症例Report
『消化管腫瘤−高グレード悪性リンパ腫』
:2017. 2. 15
:佐藤
症例
削痩 <雑種猫 15歳 避妊メス>
稟告
半年程でかなり痩せた。体調が優れないのかトイレで排尿しないことがあるとのことで来院。
触診
腹部の触診にて、膀胱の頭側に巨大な腫瘤を触知した。膀胱は触診上気になる所見はなかった。
超音波検査所見
小腸〜大腸にかけて、盲腸部あたりに消化管の腫瘍と思われる像を認めた。超音波ガイド下でのFNAを実施したが、有意な細胞は採取できず診断には至らなかった。通過障害はまだ発生していなかったが、今後起こりうる事を考え、切除を勧めた。
術中所見
腫瘍は、盲腸部にあり、周囲のリンパ節の腫大も認められた。周囲のリンパ節は、切除可能な部位のみ切除を行った。
診断
切除した消化管の一部および付属リンパ節を病理学検査に提出したところ、高グレード悪性リンパ腫との診断が出た。リンパ節や周囲の組織への浸潤も認められることから、今後の挙動が心配されるとのことであった。
治療
今回、消化管自体の閉塞には至っていなかったが今後十分に起こりうる状態であったため切除を実施した。
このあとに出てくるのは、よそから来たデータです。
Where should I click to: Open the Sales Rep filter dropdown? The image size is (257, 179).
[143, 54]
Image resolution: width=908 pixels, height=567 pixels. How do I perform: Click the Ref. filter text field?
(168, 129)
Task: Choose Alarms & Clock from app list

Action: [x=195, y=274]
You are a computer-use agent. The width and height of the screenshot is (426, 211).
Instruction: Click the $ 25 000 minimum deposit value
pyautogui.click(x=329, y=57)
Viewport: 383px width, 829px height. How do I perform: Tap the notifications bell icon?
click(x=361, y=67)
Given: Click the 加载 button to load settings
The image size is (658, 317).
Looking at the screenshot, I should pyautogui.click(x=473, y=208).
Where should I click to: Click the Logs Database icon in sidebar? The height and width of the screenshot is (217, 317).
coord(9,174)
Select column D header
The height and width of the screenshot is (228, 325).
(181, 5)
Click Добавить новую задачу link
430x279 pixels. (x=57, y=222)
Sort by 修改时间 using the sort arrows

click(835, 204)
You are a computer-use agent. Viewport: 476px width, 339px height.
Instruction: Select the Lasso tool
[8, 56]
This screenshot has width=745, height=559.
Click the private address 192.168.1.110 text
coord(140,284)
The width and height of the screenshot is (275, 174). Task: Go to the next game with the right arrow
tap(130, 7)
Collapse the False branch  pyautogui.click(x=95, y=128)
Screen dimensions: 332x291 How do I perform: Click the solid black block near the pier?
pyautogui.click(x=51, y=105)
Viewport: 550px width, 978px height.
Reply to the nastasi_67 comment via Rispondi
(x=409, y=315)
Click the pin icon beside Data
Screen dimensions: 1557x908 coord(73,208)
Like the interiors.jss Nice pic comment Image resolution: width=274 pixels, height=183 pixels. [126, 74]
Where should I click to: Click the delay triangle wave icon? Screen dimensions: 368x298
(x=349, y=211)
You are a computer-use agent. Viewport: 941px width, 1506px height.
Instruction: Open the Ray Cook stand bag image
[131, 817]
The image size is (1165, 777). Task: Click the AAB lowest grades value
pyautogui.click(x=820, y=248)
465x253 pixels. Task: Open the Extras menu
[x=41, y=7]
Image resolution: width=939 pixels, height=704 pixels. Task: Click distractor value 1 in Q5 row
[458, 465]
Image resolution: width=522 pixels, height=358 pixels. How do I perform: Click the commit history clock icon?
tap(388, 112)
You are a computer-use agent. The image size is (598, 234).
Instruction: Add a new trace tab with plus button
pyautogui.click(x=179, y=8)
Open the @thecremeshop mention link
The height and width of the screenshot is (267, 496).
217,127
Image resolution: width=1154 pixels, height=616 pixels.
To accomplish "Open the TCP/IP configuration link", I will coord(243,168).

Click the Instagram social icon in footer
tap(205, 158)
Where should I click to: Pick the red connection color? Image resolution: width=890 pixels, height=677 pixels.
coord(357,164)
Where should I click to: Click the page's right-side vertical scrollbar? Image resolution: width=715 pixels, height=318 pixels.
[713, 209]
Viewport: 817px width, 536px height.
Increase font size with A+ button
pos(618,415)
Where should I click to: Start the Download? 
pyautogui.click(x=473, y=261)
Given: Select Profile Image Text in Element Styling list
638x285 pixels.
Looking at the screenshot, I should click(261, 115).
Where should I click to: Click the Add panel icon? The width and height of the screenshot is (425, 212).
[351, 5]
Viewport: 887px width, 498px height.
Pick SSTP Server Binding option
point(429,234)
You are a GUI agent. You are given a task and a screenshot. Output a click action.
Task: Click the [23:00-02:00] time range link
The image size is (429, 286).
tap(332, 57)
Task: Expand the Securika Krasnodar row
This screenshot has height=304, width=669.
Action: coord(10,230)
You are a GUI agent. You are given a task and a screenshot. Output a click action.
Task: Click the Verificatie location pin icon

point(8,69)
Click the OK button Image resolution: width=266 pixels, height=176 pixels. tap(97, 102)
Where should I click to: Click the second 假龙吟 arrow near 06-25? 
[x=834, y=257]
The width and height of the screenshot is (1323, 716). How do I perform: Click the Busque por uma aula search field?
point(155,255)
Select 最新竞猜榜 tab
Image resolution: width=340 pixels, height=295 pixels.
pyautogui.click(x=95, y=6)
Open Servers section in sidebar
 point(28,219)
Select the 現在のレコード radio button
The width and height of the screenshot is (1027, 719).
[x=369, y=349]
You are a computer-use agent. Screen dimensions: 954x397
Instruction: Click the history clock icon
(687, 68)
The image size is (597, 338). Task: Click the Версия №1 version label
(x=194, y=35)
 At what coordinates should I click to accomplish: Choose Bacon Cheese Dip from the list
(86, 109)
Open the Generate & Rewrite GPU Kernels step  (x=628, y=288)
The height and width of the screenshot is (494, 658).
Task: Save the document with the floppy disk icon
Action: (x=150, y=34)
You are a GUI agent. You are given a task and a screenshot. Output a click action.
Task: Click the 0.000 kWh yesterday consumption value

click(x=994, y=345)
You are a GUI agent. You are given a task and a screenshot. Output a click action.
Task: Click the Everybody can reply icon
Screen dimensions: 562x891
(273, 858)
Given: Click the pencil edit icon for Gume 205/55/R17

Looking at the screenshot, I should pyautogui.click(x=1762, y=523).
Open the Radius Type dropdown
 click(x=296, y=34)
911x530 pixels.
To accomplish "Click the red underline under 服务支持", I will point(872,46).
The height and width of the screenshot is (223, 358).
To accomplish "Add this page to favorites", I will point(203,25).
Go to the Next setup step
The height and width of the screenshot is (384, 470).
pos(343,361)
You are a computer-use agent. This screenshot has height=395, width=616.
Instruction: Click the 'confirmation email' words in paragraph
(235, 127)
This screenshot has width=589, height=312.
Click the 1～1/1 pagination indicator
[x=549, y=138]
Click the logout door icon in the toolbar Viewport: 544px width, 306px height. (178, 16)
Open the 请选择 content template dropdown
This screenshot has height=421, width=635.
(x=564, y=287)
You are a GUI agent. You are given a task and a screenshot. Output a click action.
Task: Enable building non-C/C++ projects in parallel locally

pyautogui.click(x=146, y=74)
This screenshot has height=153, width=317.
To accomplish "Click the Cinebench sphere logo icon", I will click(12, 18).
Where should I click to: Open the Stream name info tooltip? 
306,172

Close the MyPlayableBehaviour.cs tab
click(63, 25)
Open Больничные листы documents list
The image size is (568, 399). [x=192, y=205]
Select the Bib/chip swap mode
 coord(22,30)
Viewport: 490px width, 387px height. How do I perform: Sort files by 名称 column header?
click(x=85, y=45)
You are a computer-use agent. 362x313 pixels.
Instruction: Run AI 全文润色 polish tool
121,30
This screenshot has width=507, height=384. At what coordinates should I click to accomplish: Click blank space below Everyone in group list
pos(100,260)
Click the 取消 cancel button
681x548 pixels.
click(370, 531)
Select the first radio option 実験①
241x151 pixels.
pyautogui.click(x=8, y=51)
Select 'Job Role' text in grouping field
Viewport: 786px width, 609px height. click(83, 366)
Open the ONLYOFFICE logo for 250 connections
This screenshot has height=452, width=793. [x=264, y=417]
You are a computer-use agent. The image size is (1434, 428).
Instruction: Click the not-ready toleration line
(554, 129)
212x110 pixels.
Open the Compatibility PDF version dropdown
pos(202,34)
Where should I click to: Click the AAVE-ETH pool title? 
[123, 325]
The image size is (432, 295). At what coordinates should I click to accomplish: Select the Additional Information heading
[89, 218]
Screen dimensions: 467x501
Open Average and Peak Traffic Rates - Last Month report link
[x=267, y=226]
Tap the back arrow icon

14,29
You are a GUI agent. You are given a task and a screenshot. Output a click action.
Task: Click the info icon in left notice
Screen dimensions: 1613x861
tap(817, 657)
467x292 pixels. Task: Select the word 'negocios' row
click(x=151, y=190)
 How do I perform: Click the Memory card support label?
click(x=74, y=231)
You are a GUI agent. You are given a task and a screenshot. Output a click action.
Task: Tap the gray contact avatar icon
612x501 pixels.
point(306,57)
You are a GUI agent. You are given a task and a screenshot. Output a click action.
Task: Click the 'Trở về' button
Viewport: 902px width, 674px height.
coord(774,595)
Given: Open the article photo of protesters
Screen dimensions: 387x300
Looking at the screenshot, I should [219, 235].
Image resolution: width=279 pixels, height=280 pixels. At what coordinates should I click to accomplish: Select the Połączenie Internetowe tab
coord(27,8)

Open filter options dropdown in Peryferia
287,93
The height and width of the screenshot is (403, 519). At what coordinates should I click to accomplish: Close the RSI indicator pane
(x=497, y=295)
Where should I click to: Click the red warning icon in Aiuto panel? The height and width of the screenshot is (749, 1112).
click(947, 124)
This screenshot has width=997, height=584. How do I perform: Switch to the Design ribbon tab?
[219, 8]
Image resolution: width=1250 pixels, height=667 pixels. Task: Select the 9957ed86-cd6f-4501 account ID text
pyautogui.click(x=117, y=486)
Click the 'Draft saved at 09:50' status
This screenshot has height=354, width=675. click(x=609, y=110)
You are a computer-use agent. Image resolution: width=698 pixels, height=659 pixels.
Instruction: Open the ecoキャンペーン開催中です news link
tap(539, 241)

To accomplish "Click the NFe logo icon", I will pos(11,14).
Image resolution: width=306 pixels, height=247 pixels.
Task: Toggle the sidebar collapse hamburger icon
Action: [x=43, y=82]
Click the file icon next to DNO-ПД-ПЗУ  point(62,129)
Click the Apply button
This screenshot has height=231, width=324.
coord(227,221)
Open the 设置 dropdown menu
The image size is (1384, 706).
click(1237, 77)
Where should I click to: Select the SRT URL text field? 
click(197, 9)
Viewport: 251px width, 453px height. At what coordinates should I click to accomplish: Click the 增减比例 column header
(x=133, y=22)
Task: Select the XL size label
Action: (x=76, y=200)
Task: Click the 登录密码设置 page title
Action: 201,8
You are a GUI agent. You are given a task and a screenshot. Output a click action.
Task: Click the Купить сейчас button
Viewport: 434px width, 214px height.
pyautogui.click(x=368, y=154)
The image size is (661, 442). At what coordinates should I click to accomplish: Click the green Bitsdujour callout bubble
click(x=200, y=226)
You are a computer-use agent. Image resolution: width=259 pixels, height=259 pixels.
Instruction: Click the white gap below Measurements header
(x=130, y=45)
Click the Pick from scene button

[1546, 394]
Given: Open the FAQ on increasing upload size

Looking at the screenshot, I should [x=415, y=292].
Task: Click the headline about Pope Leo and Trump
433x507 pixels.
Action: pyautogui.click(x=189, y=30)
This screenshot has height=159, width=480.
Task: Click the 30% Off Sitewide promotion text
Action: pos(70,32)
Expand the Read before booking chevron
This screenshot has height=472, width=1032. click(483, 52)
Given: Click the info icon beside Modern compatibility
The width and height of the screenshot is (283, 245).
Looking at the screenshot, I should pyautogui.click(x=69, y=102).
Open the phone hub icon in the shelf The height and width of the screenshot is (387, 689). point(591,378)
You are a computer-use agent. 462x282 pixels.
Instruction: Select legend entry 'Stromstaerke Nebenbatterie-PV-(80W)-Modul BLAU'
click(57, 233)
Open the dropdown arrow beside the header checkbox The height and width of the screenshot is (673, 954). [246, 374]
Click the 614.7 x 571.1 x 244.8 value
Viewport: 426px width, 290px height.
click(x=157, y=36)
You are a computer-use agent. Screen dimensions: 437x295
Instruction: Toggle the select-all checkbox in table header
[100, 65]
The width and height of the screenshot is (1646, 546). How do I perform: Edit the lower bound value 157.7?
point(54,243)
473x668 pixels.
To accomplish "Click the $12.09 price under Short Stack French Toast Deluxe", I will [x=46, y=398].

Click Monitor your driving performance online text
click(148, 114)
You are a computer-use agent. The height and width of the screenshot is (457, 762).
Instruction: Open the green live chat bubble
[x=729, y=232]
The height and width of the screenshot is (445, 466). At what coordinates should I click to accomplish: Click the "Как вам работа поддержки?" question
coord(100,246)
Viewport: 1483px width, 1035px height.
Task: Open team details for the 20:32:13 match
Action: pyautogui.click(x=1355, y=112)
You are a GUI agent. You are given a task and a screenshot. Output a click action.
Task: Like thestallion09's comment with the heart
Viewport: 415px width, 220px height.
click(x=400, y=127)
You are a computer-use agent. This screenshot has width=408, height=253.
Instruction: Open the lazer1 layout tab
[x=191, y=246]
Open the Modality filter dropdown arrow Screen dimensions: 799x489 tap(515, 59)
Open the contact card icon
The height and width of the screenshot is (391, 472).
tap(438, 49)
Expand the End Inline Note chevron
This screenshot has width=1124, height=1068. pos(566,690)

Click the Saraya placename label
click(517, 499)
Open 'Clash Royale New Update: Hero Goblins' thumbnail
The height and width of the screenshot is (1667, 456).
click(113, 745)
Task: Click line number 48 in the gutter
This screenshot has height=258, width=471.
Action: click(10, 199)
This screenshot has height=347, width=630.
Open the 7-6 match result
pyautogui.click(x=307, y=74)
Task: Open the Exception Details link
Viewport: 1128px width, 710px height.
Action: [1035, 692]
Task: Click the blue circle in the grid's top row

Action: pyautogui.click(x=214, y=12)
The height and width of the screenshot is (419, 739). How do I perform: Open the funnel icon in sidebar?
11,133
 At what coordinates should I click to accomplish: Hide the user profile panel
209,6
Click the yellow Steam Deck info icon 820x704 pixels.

高齢であることや軽度の腎不全も認められたため、ある程度手術のリスクがある状態での手術であったが、前日から点滴を実施したこと、十分な鎮痛を実施したことで麻酔後の悪影響も無く、元気食欲のある状態で退院することができた。
[術中写真1]
腸管に腫瘤を確認
[術中写真2]
腫瘤を腸管ごと切除
[術中写真3]
切断した腸管を吻合
考察
消化器型のリンパ腫は、通常FNAで診断できる事が多いが、今回の症例では有意な細胞が採取できず切除を行い、病理学的検査によってリンパ腫と診断された。細胞がうまく採取出来なかったことは、腫瘍自体が巨大になることで細胞の壊死や炎症が強かったためと推察された。今後は、化学療法を行うことをすすめ、検討してもらっている状態なので、相談の上決定していく予定である。